Problem description>
Copy out each line of the data that includes the string "computer".

Dataset records>
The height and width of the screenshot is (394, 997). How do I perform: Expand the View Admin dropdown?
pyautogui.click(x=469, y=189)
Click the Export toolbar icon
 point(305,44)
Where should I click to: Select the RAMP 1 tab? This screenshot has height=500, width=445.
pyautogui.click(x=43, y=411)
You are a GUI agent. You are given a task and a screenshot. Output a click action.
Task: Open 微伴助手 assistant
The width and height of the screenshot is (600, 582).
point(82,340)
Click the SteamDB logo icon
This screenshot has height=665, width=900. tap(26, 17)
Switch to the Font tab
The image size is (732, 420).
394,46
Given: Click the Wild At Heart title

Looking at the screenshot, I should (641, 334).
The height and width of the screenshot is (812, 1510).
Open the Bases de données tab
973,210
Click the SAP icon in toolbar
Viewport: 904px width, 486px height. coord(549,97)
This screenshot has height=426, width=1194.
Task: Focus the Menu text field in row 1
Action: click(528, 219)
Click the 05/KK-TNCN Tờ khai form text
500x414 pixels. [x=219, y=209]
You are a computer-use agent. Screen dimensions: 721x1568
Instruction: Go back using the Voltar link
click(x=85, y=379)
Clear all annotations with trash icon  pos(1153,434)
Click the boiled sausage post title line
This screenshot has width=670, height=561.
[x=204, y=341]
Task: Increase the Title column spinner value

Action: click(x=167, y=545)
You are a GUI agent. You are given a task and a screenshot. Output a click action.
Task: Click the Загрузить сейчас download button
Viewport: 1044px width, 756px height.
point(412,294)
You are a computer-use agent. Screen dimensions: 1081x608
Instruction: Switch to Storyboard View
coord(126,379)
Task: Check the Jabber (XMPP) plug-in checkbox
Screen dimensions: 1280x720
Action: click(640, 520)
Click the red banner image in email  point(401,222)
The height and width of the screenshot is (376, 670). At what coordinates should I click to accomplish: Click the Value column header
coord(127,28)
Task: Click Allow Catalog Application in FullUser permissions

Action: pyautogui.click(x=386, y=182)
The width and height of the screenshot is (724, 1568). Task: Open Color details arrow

Answer>
You are a computer-use agent. Screen dimensions: 721x1568
You are a computer-use agent. Screen dimensions: 1081x608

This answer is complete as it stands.